▸ **Dataset content**
BEGIN
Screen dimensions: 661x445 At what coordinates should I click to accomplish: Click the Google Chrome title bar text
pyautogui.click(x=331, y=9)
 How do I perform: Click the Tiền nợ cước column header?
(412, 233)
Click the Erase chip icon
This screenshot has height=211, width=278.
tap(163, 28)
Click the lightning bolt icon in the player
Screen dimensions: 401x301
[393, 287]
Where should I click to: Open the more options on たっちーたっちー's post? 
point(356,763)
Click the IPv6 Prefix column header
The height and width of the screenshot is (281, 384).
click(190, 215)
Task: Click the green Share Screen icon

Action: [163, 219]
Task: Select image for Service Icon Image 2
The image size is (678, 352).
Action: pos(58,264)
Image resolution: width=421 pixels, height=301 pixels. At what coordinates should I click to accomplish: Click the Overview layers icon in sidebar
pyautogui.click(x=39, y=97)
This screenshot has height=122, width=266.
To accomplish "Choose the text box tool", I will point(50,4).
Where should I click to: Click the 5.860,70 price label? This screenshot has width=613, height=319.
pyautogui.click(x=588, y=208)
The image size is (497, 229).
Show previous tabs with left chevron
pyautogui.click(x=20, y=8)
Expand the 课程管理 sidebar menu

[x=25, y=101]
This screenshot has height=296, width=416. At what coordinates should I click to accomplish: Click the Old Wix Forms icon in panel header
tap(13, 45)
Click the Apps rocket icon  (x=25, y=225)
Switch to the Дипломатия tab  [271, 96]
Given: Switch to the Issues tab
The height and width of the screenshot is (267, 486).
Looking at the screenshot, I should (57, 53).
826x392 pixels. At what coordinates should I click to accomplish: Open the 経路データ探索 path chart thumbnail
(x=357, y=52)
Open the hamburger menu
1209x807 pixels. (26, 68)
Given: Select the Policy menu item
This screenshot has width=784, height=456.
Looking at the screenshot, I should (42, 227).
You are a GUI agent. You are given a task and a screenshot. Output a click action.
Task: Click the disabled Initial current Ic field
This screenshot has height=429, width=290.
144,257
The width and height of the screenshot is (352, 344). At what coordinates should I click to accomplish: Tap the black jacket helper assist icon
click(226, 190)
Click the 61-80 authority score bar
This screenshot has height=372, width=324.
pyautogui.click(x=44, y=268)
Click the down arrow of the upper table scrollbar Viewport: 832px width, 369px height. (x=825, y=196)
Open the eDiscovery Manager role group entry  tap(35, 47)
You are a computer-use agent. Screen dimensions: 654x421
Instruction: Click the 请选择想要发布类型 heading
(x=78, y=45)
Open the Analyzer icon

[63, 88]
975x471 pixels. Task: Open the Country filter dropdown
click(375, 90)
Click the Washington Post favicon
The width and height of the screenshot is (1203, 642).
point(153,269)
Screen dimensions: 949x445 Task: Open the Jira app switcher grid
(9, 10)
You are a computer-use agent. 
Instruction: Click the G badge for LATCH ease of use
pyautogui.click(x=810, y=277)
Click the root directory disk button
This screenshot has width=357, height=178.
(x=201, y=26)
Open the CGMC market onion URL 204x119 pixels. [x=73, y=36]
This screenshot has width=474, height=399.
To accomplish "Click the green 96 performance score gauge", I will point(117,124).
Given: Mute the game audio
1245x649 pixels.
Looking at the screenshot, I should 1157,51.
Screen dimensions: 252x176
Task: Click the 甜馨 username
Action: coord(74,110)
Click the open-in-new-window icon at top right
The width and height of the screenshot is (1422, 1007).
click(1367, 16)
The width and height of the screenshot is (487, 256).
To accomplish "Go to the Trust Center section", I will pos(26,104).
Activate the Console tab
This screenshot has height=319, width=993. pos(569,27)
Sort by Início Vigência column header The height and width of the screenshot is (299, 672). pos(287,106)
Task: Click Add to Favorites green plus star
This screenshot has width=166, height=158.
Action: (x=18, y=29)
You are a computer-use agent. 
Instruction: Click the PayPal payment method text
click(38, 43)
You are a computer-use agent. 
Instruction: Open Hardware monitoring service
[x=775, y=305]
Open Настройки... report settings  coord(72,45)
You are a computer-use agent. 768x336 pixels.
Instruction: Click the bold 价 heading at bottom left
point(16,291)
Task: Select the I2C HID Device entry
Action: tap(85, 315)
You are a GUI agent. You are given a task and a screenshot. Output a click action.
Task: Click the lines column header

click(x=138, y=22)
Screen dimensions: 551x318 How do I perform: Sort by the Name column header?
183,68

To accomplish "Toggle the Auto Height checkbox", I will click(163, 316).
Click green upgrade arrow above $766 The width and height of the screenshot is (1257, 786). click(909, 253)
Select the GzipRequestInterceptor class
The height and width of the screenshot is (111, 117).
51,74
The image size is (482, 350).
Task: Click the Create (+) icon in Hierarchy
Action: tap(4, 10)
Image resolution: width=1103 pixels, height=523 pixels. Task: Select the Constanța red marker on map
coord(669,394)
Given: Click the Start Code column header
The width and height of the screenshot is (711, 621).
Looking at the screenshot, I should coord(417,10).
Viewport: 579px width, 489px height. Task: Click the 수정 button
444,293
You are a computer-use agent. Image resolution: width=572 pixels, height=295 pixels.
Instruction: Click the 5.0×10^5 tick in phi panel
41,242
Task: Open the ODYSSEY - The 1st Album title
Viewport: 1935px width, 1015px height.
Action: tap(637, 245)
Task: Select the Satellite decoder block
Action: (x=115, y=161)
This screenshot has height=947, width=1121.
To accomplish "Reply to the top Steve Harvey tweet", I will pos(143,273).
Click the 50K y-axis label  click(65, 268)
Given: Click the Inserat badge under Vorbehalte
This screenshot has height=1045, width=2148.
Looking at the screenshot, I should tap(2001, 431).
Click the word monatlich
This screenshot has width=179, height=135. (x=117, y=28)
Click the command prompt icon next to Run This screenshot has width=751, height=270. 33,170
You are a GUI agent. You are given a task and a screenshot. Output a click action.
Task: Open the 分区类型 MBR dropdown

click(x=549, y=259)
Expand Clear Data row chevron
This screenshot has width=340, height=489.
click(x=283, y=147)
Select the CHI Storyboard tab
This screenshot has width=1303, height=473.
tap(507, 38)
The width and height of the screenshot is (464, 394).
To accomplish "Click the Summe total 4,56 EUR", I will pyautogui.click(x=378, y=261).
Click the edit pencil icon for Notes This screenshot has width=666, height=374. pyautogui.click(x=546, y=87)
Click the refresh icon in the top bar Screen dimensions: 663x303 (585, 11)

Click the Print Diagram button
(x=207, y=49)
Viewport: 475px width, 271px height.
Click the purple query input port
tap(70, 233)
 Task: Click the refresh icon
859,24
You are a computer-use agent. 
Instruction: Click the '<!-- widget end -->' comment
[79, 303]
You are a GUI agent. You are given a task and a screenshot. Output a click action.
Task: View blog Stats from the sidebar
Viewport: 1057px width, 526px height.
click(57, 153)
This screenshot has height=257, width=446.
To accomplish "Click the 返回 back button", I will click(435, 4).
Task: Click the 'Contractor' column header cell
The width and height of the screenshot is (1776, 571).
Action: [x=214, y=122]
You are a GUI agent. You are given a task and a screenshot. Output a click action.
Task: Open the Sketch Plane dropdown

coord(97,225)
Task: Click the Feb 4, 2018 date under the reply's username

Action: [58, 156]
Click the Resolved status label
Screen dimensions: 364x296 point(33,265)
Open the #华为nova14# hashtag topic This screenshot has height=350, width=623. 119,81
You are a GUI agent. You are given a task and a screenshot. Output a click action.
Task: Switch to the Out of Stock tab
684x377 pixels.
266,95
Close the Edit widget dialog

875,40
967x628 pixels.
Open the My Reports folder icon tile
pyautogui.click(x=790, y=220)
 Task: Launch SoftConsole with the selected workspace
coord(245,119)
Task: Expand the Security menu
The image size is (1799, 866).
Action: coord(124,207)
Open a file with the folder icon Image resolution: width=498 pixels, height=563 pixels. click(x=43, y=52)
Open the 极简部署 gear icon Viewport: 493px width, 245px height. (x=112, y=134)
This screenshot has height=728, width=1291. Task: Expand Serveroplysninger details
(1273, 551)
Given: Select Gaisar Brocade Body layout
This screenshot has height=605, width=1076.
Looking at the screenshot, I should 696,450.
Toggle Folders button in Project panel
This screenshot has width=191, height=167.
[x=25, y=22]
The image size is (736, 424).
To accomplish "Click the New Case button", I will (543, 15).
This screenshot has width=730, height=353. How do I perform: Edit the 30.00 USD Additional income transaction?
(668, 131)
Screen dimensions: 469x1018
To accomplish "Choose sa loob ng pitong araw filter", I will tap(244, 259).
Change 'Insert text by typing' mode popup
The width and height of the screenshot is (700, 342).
END
▸ **Your assignment**
Among the records above, only the lines between the line holding "Instruction: Click the bold" and the line holding "You are a computer-use agent. Image", inclusive, are to be output, exactly as written.

▸ **Solution**
Instruction: Click the bold 价 heading at bottom left
point(16,291)
Task: Select the I2C HID Device entry
Action: tap(85, 315)
You are a GUI agent. You are given a task and a screenshot. Output a click action.
Task: Click the lines column header

click(x=138, y=22)
Screen dimensions: 551x318 How do I perform: Sort by the Name column header?
183,68

To accomplish "Toggle the Auto Height checkbox", I will click(163, 316).
Click green upgrade arrow above $766 The width and height of the screenshot is (1257, 786). click(909, 253)
Select the GzipRequestInterceptor class
The height and width of the screenshot is (111, 117).
51,74
The image size is (482, 350).
Task: Click the Create (+) icon in Hierarchy
Action: tap(4, 10)
Image resolution: width=1103 pixels, height=523 pixels. Task: Select the Constanța red marker on map
coord(669,394)
Given: Click the Start Code column header
The width and height of the screenshot is (711, 621).
Looking at the screenshot, I should coord(417,10).
Viewport: 579px width, 489px height. Task: Click the 수정 button
444,293
You are a computer-use agent. Image resolution: width=572 pixels, height=295 pixels.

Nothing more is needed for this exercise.